Not quite sure what you mean; lambda is 1. So what you're saying is keep the original data, which is wrong :3

 

[weiwern]

Hmm, our theoretical distribution has lambda 1. And we're making the assumption that our data x1,...xn is also exponentially distributed but with unknown lambda. One way we can estimate the parameter of the distribution of our data is to get the sample mean which is equivalent to 1/lambda and we can retrieve our estimate of lambda from there. Now we have to rescale it by applying lambda to x which makes it exp(1) to match our theoretical distribution thus allowing us to compare the plotted points on y=x.

Okay, I guess a numerical example helps to shed some light into this. Imagine we have $(x_1,...,x_4)=(1,2,3,4)$ i.i.d. $Exp(\lambda)$. So $\bar{X}=2.5$ which means ${\lambda}=0.4$ so multiplying $\lambda=0.4$ to our data we get $(\lambda x_1,..., \lambda x_4)=(0.4,0.8,1.2,1.6)$ which now has mean 1 or likewise $\lambda = 1$. Hence, this allows us to compare it with our theoretical distribution of Exp(1)

 

[euroazn]

Essentially what you're saying then, is divide by the mean.
Unfortunately, this cannot be right - suppose the mean was 0!
I was thinking to transform into a normal distribution and then find z-scores, but it seems rather complicated :/

 

[pruse]

weiwern is right...

according to the hint, if we multiply the data by lambda, we get the rescaling we want. but lambda is unknown, so we instead multiply by an estimate of lambda, which for the exponential distribution is the reciprocal of the sample mean.

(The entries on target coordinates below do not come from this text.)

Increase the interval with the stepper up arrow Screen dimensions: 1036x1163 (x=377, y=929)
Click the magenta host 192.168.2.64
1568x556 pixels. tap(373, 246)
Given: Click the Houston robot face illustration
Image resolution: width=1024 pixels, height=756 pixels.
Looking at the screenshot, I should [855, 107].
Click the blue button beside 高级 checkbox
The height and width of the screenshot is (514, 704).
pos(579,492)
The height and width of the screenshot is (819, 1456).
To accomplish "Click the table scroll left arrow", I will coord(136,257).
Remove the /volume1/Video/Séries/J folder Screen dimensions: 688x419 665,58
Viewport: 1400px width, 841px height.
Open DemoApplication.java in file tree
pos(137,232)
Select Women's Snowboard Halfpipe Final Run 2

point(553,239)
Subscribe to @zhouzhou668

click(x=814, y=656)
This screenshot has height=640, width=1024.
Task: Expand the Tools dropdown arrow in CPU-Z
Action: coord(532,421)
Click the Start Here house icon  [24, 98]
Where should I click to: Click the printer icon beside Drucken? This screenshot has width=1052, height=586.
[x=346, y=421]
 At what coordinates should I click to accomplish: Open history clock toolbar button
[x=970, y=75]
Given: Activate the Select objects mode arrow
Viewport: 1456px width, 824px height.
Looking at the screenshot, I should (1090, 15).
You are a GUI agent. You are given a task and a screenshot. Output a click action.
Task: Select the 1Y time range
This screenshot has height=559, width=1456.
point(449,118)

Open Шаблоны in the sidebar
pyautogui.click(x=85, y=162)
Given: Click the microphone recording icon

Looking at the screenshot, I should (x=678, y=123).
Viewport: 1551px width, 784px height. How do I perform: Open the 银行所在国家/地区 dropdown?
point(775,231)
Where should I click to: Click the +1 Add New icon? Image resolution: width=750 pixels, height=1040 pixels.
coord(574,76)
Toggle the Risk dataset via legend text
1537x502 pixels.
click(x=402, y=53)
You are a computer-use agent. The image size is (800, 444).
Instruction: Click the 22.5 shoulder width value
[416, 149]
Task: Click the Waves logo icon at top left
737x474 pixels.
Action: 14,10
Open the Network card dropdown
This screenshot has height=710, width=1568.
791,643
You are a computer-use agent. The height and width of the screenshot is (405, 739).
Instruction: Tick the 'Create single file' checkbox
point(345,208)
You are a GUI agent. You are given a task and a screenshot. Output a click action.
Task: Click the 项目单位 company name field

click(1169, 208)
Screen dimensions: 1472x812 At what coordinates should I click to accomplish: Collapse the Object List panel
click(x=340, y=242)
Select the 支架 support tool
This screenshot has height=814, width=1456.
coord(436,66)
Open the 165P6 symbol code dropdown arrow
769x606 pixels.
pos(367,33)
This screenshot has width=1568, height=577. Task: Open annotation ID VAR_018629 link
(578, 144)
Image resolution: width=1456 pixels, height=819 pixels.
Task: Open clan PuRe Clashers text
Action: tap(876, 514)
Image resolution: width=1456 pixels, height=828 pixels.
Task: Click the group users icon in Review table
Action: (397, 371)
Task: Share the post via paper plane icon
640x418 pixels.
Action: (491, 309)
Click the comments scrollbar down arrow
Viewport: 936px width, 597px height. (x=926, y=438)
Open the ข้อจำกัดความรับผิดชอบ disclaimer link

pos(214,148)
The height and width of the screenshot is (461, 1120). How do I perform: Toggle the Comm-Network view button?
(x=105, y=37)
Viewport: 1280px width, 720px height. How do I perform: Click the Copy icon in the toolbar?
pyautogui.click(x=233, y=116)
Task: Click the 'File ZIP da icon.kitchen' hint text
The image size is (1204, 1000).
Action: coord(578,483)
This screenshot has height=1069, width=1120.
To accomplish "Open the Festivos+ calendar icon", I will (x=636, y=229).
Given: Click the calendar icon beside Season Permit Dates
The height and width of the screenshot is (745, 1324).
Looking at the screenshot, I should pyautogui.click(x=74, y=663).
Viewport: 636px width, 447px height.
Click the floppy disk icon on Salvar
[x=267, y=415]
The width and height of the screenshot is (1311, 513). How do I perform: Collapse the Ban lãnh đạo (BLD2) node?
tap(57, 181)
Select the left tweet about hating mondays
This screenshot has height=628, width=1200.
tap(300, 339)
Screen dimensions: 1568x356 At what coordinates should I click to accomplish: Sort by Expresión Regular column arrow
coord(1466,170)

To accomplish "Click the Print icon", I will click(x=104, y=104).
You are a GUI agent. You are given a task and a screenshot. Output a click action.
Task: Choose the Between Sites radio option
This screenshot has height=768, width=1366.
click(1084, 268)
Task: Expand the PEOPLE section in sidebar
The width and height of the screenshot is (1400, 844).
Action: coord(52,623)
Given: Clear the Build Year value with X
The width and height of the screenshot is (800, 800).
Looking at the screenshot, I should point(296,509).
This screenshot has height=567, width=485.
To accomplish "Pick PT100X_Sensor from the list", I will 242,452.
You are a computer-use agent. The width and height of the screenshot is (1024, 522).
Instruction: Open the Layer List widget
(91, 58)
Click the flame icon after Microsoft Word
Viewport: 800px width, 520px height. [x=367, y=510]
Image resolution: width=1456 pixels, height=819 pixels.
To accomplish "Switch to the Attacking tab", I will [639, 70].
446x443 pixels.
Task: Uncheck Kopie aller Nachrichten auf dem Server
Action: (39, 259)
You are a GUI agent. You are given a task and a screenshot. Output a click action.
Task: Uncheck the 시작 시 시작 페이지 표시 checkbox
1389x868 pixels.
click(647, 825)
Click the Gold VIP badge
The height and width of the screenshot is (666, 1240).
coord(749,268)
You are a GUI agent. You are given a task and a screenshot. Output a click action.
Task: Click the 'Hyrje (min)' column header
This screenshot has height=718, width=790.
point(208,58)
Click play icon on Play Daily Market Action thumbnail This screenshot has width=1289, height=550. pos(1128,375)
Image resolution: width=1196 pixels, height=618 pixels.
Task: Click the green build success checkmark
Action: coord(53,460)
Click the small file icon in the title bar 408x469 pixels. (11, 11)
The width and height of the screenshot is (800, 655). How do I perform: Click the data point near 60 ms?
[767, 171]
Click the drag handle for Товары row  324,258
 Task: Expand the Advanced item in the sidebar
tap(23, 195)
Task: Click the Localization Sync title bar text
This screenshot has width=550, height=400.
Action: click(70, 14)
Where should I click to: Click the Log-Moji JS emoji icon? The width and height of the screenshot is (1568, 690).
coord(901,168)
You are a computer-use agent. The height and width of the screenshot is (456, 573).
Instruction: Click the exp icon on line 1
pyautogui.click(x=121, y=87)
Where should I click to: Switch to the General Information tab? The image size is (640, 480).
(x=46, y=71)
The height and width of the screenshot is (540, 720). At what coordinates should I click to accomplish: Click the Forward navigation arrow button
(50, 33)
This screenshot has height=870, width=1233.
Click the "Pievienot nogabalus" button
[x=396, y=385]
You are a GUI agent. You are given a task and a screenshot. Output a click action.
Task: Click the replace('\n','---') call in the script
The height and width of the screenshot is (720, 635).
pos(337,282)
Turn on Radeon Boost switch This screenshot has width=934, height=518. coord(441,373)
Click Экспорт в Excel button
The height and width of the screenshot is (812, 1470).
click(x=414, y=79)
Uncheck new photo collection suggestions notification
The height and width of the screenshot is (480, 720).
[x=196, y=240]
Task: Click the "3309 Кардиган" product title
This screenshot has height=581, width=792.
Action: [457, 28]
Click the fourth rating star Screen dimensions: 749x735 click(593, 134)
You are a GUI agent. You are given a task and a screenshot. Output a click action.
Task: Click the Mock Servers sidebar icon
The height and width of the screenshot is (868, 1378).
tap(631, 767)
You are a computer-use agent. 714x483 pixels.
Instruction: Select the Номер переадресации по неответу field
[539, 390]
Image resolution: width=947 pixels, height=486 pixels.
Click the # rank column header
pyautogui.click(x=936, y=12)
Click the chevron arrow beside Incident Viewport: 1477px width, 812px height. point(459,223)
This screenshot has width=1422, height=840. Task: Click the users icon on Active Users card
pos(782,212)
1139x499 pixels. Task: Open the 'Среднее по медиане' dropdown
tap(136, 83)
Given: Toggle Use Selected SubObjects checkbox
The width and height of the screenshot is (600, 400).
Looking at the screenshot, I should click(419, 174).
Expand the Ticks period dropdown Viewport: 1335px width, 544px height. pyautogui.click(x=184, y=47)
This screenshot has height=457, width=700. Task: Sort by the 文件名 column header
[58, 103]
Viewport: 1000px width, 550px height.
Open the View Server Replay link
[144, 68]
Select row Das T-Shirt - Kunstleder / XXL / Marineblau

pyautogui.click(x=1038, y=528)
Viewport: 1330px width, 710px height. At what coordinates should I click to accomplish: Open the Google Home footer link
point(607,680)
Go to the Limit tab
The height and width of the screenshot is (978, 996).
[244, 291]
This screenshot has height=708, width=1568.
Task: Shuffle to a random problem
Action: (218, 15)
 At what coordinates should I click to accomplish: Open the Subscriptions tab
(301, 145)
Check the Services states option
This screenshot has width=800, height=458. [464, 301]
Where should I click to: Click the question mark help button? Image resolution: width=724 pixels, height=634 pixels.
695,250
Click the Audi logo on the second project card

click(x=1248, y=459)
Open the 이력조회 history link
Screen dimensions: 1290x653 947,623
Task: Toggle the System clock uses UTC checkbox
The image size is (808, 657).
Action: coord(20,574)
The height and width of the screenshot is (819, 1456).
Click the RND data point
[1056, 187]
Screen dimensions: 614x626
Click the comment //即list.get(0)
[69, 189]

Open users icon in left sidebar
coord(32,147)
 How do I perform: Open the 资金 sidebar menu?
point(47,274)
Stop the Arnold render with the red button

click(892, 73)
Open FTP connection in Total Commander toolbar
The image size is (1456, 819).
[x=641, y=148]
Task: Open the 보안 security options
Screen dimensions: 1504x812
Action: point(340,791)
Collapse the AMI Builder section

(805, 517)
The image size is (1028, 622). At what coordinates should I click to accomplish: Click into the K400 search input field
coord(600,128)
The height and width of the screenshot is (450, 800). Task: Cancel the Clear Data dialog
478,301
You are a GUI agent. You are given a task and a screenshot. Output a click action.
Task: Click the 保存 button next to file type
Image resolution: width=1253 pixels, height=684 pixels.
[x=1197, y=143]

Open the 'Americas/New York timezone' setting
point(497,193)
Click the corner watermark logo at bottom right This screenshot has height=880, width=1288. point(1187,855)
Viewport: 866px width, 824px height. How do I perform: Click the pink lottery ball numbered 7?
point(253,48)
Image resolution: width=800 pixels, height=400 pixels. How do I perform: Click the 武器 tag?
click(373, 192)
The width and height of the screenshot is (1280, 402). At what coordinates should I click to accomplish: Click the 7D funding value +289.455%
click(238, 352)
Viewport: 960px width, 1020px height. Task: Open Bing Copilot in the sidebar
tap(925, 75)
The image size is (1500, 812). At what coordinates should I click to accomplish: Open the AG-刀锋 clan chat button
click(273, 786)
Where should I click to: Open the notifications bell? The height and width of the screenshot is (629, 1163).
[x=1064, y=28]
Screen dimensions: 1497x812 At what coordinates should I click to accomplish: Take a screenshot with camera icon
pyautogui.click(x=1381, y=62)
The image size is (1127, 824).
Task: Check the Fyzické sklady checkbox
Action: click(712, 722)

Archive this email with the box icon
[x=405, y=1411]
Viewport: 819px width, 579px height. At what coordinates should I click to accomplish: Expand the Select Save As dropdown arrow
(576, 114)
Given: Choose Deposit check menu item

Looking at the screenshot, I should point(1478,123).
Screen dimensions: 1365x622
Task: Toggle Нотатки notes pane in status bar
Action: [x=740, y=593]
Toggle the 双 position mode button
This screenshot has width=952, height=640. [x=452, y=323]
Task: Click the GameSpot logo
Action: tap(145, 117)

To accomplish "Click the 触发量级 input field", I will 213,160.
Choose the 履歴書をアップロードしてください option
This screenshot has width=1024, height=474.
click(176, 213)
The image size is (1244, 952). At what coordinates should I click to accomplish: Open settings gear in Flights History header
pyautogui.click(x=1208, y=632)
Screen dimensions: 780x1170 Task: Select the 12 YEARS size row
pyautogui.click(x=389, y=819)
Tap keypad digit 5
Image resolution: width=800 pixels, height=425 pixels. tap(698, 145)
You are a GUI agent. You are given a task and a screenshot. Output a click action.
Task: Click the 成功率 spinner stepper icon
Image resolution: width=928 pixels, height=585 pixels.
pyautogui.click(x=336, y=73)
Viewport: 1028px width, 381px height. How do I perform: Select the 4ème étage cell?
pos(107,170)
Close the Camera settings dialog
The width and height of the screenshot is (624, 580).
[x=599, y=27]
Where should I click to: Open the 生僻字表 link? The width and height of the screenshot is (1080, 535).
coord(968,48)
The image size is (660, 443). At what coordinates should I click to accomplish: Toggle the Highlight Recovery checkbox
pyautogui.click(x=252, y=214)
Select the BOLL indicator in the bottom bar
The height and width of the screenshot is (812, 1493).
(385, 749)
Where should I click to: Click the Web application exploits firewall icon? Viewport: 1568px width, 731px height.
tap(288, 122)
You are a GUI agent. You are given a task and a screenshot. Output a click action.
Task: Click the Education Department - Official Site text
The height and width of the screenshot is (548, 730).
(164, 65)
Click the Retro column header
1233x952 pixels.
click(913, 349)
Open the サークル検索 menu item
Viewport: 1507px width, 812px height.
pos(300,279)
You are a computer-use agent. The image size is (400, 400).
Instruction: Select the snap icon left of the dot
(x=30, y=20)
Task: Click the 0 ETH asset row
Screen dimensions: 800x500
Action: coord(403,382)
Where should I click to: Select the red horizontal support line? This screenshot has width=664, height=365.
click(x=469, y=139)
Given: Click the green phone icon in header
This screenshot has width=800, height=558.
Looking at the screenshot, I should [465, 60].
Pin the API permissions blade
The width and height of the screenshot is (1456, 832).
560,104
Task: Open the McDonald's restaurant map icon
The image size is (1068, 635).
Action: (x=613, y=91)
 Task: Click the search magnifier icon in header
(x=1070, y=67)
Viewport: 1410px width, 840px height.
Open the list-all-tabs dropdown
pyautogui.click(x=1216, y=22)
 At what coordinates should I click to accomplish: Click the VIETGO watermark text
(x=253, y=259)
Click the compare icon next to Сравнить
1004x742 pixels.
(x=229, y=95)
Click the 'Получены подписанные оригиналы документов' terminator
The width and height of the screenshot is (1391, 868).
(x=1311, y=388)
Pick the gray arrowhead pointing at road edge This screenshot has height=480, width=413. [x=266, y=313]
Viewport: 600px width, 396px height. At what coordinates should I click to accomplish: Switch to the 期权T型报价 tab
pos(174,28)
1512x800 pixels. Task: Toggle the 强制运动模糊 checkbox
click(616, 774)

the mean cannot be zero because our data are presumably always positive -- or else it would be unreasonable to test for an exponential distribution in the first place.

 

[weiwern]

Thanks for the clarification, peterruse. Sometimes I get boggled by the maths that my reasoning suffers from it. The only way you'll have mean of 0 is all your x's were 0 and that would be absurd to model it as exponentially distributed. Support of exponential distribution is [0, infinity)